The Dutch medical report brings a spotlight to bear on Beijing's human rights policies ahead of President Hu Jintao's visit to Washington next month. China freed a New York Times researcher yesterday and several other prominent dissidents in a move that human rights groups say is an effort to smooth a path for the visit.

China unexpectedly dropped charges of revealing state secrets against the reporter Zhao Yan. His lawyer expected him to be released within days, although it remained unclear whether Mr Zhao would be sent abroad afterwards.
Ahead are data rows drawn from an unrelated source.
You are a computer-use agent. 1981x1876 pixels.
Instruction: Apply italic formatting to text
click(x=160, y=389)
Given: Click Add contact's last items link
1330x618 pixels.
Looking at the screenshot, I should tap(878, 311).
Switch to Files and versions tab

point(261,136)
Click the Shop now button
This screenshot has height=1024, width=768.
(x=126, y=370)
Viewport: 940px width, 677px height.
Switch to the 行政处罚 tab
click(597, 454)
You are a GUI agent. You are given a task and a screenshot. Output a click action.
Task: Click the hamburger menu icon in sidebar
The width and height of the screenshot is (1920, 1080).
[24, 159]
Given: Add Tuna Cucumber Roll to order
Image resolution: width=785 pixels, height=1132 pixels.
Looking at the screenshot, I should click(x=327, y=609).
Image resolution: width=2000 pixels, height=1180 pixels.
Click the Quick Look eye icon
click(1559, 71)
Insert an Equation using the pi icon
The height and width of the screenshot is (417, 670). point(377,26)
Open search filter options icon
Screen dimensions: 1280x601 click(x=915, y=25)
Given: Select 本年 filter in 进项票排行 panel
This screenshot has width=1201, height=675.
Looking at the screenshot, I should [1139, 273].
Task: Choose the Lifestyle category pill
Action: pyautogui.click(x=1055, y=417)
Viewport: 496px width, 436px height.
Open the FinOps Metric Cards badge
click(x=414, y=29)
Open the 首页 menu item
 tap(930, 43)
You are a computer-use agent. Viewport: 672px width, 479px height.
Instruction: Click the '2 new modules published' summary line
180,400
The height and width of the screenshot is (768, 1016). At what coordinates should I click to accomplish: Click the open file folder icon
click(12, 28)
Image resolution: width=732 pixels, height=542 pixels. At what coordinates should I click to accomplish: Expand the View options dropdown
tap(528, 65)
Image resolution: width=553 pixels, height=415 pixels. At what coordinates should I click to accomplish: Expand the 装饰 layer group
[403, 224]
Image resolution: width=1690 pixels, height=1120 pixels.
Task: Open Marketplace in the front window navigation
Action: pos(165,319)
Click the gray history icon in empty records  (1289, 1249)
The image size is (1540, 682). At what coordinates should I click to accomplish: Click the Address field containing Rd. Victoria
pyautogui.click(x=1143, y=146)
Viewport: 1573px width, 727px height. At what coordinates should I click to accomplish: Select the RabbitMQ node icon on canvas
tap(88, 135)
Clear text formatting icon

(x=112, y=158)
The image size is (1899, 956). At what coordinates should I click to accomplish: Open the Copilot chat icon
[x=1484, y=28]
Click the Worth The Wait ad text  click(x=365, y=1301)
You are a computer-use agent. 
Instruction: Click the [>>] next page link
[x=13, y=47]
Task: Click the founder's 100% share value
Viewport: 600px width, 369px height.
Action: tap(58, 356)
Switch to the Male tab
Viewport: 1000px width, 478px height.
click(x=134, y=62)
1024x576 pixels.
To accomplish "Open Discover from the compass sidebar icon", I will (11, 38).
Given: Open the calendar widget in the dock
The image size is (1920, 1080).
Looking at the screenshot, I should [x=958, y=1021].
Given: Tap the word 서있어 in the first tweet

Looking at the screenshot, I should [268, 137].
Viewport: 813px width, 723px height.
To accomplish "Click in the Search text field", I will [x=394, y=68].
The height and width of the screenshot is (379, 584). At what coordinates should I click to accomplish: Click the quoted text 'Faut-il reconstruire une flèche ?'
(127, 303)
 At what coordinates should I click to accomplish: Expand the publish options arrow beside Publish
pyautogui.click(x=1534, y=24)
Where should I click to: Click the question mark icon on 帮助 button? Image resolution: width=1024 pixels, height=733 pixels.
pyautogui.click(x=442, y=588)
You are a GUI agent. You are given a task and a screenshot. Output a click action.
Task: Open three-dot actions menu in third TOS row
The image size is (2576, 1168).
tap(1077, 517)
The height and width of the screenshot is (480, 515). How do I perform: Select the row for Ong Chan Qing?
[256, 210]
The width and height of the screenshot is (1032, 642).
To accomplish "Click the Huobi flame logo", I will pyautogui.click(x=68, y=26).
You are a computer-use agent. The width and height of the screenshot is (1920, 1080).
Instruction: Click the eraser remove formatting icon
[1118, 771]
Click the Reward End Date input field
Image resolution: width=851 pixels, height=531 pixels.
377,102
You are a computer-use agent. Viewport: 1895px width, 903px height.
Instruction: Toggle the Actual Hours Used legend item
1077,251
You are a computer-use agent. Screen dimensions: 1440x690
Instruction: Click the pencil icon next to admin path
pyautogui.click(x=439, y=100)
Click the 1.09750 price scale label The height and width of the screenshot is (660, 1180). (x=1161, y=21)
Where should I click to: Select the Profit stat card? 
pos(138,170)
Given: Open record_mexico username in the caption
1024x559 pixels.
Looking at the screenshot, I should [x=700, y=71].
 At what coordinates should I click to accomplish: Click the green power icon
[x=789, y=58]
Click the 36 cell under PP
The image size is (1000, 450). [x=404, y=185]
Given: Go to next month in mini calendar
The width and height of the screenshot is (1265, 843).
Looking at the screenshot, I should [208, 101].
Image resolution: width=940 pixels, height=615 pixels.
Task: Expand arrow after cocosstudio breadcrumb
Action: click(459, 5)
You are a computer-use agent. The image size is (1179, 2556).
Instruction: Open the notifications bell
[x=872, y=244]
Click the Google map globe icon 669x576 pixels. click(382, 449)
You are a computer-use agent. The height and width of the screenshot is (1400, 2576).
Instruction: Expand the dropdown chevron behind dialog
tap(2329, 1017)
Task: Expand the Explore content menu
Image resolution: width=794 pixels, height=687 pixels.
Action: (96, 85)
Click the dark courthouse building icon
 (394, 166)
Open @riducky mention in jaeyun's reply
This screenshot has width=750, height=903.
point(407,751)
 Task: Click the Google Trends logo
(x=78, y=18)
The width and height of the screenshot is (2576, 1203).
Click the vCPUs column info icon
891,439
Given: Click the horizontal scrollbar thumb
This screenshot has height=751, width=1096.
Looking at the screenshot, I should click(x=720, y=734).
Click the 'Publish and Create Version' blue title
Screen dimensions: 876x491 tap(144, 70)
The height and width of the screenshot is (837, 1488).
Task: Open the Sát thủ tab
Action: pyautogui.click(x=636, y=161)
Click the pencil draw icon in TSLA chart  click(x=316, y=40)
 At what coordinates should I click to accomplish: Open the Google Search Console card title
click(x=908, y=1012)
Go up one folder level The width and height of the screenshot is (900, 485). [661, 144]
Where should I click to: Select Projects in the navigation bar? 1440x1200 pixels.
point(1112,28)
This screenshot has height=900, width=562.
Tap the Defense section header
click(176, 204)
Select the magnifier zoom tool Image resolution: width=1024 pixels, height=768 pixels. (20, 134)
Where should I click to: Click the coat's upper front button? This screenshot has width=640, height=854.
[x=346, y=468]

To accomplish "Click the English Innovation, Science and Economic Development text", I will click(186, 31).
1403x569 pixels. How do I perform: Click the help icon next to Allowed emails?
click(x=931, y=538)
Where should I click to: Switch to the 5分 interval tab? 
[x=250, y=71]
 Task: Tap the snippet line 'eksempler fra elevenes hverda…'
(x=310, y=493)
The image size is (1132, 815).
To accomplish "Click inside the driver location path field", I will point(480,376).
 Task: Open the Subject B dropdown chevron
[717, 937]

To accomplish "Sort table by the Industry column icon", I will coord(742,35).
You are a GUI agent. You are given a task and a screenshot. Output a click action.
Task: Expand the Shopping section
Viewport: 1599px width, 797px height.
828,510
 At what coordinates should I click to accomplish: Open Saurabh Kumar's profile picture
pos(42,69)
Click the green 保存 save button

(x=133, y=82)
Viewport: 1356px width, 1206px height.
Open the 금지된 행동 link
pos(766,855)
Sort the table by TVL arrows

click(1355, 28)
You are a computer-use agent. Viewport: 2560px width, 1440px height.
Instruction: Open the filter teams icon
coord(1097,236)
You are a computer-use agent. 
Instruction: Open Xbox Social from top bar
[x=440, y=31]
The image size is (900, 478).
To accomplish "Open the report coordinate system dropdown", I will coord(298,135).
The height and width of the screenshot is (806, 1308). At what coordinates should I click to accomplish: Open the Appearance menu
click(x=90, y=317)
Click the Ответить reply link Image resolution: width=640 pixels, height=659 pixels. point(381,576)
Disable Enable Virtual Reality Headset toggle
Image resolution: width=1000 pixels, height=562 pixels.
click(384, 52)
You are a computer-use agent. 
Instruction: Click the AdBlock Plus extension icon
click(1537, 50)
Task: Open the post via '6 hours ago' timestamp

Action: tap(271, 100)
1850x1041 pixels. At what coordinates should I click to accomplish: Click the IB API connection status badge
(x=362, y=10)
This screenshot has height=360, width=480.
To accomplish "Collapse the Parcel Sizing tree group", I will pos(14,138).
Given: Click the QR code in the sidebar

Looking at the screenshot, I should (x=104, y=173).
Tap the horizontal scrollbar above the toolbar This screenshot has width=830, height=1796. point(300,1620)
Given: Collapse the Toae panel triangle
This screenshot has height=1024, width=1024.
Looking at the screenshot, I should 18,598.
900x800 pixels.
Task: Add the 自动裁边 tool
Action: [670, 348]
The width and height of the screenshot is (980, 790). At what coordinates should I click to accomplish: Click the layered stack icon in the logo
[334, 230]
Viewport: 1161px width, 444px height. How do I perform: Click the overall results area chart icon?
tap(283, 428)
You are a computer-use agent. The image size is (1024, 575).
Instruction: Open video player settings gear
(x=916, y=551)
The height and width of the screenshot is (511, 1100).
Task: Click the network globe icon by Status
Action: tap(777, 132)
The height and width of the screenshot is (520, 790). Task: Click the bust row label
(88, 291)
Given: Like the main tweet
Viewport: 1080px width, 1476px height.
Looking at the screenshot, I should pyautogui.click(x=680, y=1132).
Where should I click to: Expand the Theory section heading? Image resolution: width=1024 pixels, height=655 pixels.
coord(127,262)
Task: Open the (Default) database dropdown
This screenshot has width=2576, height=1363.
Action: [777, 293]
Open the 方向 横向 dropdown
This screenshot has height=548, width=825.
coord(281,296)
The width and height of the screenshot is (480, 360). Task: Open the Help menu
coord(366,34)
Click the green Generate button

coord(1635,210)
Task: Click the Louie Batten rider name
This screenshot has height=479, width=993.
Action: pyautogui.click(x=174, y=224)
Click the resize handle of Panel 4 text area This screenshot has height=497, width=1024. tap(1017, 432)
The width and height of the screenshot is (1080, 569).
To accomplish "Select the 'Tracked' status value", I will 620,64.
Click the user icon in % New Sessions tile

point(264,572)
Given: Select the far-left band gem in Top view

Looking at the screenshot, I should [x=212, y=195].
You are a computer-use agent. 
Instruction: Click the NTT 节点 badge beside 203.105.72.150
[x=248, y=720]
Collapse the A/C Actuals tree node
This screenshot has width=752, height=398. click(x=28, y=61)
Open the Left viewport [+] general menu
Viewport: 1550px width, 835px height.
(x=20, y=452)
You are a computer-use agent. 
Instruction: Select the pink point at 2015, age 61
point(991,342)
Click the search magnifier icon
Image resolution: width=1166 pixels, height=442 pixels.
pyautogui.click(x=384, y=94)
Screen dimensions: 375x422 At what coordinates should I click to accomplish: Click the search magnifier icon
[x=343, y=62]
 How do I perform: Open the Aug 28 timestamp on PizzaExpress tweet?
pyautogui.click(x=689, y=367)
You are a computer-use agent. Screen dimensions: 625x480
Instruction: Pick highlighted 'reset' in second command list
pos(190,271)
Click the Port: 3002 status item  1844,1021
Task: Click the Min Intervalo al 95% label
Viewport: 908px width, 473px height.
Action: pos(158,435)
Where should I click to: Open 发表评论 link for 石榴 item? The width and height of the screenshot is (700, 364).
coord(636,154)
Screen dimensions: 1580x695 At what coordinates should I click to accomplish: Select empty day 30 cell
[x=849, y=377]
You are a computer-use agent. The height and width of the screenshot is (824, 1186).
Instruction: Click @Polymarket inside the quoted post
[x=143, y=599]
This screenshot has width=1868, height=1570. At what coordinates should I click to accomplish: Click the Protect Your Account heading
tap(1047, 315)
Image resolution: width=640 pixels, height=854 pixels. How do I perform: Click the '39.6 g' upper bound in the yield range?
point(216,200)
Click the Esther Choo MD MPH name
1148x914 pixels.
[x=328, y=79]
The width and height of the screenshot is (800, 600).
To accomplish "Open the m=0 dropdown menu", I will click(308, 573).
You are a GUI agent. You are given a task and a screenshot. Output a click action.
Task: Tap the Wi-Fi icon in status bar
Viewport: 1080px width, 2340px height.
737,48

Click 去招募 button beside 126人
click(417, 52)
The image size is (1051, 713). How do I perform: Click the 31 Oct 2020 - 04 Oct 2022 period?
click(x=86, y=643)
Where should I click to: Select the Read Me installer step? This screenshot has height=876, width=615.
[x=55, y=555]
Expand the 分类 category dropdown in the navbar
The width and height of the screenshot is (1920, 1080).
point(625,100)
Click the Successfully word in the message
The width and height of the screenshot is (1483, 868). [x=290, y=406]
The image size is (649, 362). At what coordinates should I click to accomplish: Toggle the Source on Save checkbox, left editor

He was detained after a story before the National People's Congress last year detailing a row between the former leader Jiang Zemin and his successor, Mr Hu.

Security officials accused Mr Zhao, already well-known as a campaigning journalist before he started working for The New York Times in 2004, of leaking details of the rivalry, and he faced 10 years in jail.

Also this week, a Tibetan Buddhist nun, Phuntsog Nyidron, who served 15 years in prison on political charges, was allowed to leave China. She has flown to the United States.

President Hu's trip is vital to foster growing trade links and smooth relations which have been strained over what Washington says is China's refusal to allow its currency to float more freely.